Militant protest: a danger to democracy | Ben Glaister

When the honourable member for Huddersfield spoke in the House of Commons earlier this year, he referred to members of the house and the general public who had voted and campaigned for Brexit as the ‘Guilty Brexiteers’.

Having lunch in Surrey this summer, a few days after the results of the referendum, a particularly vocal chap in the group of a dozen (or so) of us, took the conversation to Brexit and declared that he was sure that, being surrounded by intelligent people, we had all voted to remain, looking around the table as the others nodded in confirmation. And when I confessed my guilt, he refused to talk to me for the rest of the day. I didn’t realise I was dining with a toddler at the head of the table…

It is shocking these days that so much hatred for so many can be stirred up by so few over what was an entirely democratic process. Sadly, what we saw in the House of Commons that day, and what we have seen consistently after every victory for the centre-right, no matter how small, is a wave of nastiness, viciousness and name-calling from the left when they do not get the result they want. And now, sadly, we are witness to the same vitriol, across the pond, with the election of Donald Trump.

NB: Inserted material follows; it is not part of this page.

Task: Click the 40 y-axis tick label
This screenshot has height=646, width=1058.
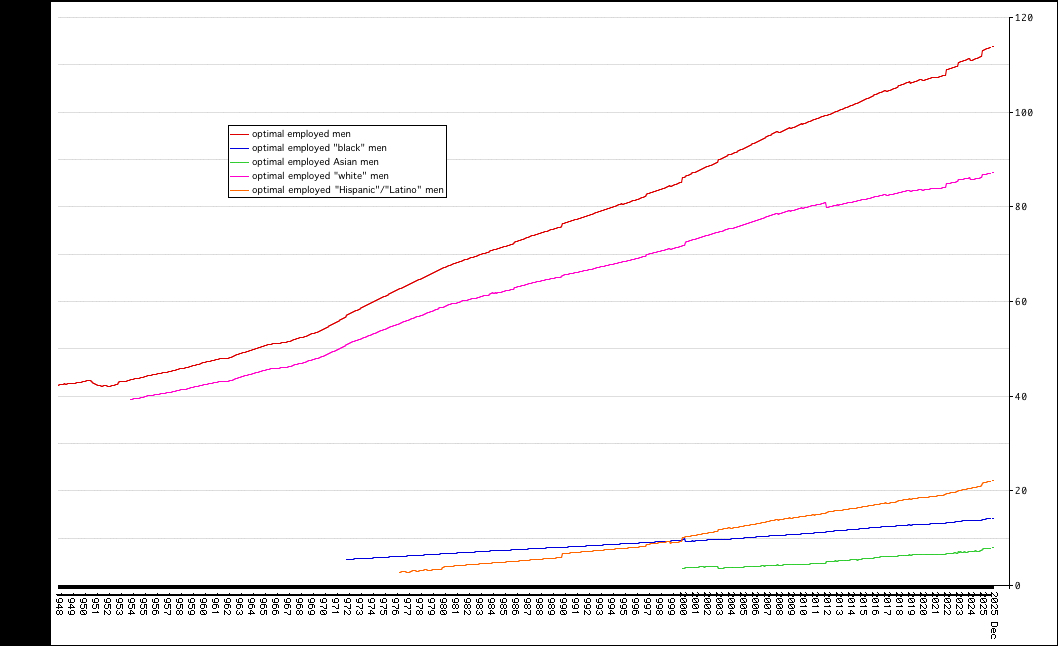Action: [1020, 396]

A Trump Presidency was by no means on my Christmas list this year, and people have every right to protest against the government or President they didn’t endorse, but they have no right to behave violently toward those who did.

There is a difference between legitimate and peaceful protest, and petulance, viciousness and ironically stirring up terrifying degrees of visceral hatred against a particular candidate because he or she fails do agree with one’s own personal views. Once again, the left seems to be too blind to see that in so doing, through loud, brash and irrational hate, they are becoming everything against which they are supposedly protesting.

Fifteen leftists were arrested after the democratically elected Conservative government took office in Britain in May last year with thirty-seven percent of the popular vote and a majority of twelve. One heard no such reports about members of the centre-right being arrested after the Labour party won an even bigger majority sixty-six, with thirty-six percent of the vote in 2005. No one called that ‘undemocratic’. So how fair is it, and to what extent should reasonable protest be allowed in the wake of a result which leaves some dissatisfied?

Speaking on Question Time earlier this year, Private Eye editor Ian Hislop spoke thusly: “Even if you lose the vote you are still entitled to go on making the argument.” Quite right. I should think that there are few who would disagree with that. But what Mr. Hislop seems to ignore is the extent and length to which, and the malevolence with which a few militants on the unlucky side of recent elections/votes (first Tory-haters, then Remainers, and latterly opponents of Trump) have continued to do so. Of course, strong, friendly debate should be encouraged, and the losing side of an argument should still be entitled to their opinions, it is this that makes democracy so vibrant and healthy. But never should that be to the extent of vile name-calling, unnecessary mud slinging and the losing side effectively acting like an infant spitting out his dummy. The people spoke, democracy happened: you may not like it, but move on. No matter where you sit on the issues, and no matter how much you may scream and shout, Brexit will happen, and Trump will be President, and we all just have to deal with it.

It is quite simply wrong that someone living in a democracy should be made to feel, to use the words of the honourable member for Huddersfield, ‘guilty’ for having voted one way or another. It is this, this image of anything even slightly right-of-centre as being completely, utterly, mind-bogglingly evil that the new militant left seem to be conjuring up with such ferocity. And it is this that is the very reason why the phenomenon of shy conservatism is experiencing a resurgence – first in the UK, and now in the United States. Educated, forward-thinking, cosmopolitan people stay silent, for fear of being branded as small-minded racists would they even dream to confess of daring to do something so awful as putting a cross in the ‘Leave’, ‘Conservative’ or even ‘Trump’ boxes. And then we wonder why the polls always seem to get it so badly wrong…

No matter where you sit on the issues, and no matter how much you may scream and shout, Brexit will happen, and Trump will be President, and we all just have to deal with it.

Instead, the few, angry, militant leftists seem to make all the noise, while the majority stay silent. No wonder they thought ‘remain’ was a shoe in and then ‘Hillary’ would just clear the deck; they had no-one else to listen to but themselves…

In brief, it makes all of the noise and fuss about conservatism being branded the ‘nasty’ ideology, so ironic; the left have become their own best parody. Indeed, the nastiest thing here is to incite active prejudice against someone because of their voting intentions or to harass people for their decision with profane name-calling, cyber-bulling and inflammatory slurs, even weeks after the nation has spoken.

One can almost guarantee that, even after he is sworn in, Trump’s opponents will be trying desperately to engineer some way of having his entirely legitimate Presidency, ‘illegitimized’, by either passing emergency legislation or having the Electoral College abolished…

Freedom of choice is dying, democracy is dying. And the modern left is killing both.